What is required:
The records, repeated exactly and in full, are the expected answer.
++++ Input material
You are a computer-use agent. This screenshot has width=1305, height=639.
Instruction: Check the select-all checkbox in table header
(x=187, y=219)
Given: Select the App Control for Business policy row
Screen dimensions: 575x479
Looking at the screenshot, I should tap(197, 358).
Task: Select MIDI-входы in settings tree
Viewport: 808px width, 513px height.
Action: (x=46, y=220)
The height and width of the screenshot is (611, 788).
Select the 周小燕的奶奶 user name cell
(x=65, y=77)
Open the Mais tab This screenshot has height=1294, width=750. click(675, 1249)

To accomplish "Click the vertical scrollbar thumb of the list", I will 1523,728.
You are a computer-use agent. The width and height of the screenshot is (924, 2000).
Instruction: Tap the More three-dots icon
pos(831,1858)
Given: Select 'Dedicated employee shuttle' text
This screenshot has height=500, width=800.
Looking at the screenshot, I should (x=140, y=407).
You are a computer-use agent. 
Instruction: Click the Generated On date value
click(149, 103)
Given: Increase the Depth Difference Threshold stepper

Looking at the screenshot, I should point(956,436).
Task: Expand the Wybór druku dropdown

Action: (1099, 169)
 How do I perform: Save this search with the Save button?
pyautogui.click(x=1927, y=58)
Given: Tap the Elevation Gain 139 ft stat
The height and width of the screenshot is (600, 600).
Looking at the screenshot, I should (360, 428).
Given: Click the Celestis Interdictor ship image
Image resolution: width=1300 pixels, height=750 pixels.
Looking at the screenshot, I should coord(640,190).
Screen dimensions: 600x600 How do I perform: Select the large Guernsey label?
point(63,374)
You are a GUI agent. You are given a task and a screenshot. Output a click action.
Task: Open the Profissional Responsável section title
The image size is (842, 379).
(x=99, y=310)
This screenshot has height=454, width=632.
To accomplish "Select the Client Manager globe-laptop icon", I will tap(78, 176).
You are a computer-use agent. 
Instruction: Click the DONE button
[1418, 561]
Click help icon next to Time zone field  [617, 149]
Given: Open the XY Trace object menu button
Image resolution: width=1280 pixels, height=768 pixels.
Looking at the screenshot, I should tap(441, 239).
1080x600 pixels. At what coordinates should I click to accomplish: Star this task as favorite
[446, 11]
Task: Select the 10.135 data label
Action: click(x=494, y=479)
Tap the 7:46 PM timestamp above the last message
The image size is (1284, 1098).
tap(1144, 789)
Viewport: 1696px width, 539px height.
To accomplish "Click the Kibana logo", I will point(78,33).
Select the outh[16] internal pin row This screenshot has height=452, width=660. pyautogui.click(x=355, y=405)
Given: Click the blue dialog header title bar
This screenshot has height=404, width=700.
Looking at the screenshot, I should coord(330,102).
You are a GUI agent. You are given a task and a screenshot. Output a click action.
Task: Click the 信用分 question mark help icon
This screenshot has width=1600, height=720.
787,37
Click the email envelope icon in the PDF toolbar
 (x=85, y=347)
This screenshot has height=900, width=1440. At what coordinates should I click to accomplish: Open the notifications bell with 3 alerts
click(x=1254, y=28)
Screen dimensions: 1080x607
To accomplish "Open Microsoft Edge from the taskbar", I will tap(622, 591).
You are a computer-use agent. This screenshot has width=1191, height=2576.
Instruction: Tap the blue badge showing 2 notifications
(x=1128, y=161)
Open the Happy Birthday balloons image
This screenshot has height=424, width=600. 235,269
++++++++
Final answer:
You are a computer-use agent. This screenshot has width=1305, height=639.
Instruction: Check the select-all checkbox in table header
(x=187, y=219)
Given: Select the App Control for Business policy row
Screen dimensions: 575x479
Looking at the screenshot, I should tap(197, 358).
Task: Select MIDI-входы in settings tree
Viewport: 808px width, 513px height.
Action: (x=46, y=220)
The height and width of the screenshot is (611, 788).
Select the 周小燕的奶奶 user name cell
(x=65, y=77)
Open the Mais tab This screenshot has height=1294, width=750. click(675, 1249)

To accomplish "Click the vertical scrollbar thumb of the list", I will 1523,728.
You are a computer-use agent. The width and height of the screenshot is (924, 2000).
Instruction: Tap the More three-dots icon
pos(831,1858)
Given: Select 'Dedicated employee shuttle' text
This screenshot has height=500, width=800.
Looking at the screenshot, I should (x=140, y=407).
You are a computer-use agent. 
Instruction: Click the Generated On date value
click(149, 103)
Given: Increase the Depth Difference Threshold stepper

Looking at the screenshot, I should point(956,436).
Task: Expand the Wybór druku dropdown

Action: (1099, 169)
 How do I perform: Save this search with the Save button?
pyautogui.click(x=1927, y=58)
Given: Tap the Elevation Gain 139 ft stat
The height and width of the screenshot is (600, 600).
Looking at the screenshot, I should (360, 428).
Given: Click the Celestis Interdictor ship image
Image resolution: width=1300 pixels, height=750 pixels.
Looking at the screenshot, I should coord(640,190).
Screen dimensions: 600x600 How do I perform: Select the large Guernsey label?
point(63,374)
You are a GUI agent. You are given a task and a screenshot. Output a click action.
Task: Open the Profissional Responsável section title
The image size is (842, 379).
(x=99, y=310)
This screenshot has height=454, width=632.
To accomplish "Select the Client Manager globe-laptop icon", I will tap(78, 176).
You are a computer-use agent. 
Instruction: Click the DONE button
[1418, 561]
Click help icon next to Time zone field  [617, 149]
Given: Open the XY Trace object menu button
Image resolution: width=1280 pixels, height=768 pixels.
Looking at the screenshot, I should tap(441, 239).
1080x600 pixels. At what coordinates should I click to accomplish: Star this task as favorite
[446, 11]
Task: Select the 10.135 data label
Action: click(x=494, y=479)
Tap the 7:46 PM timestamp above the last message
The image size is (1284, 1098).
tap(1144, 789)
Viewport: 1696px width, 539px height.
To accomplish "Click the Kibana logo", I will point(78,33).
Select the outh[16] internal pin row This screenshot has height=452, width=660. pyautogui.click(x=355, y=405)
Given: Click the blue dialog header title bar
This screenshot has height=404, width=700.
Looking at the screenshot, I should coord(330,102).
You are a GUI agent. You are given a task and a screenshot. Output a click action.
Task: Click the 信用分 question mark help icon
This screenshot has width=1600, height=720.
787,37
Click the email envelope icon in the PDF toolbar
 (x=85, y=347)
This screenshot has height=900, width=1440. At what coordinates should I click to accomplish: Open the notifications bell with 3 alerts
click(x=1254, y=28)
Screen dimensions: 1080x607
To accomplish "Open Microsoft Edge from the taskbar", I will tap(622, 591).
You are a computer-use agent. This screenshot has width=1191, height=2576.
Instruction: Tap the blue badge showing 2 notifications
(x=1128, y=161)
Open the Happy Birthday balloons image
This screenshot has height=424, width=600. 235,269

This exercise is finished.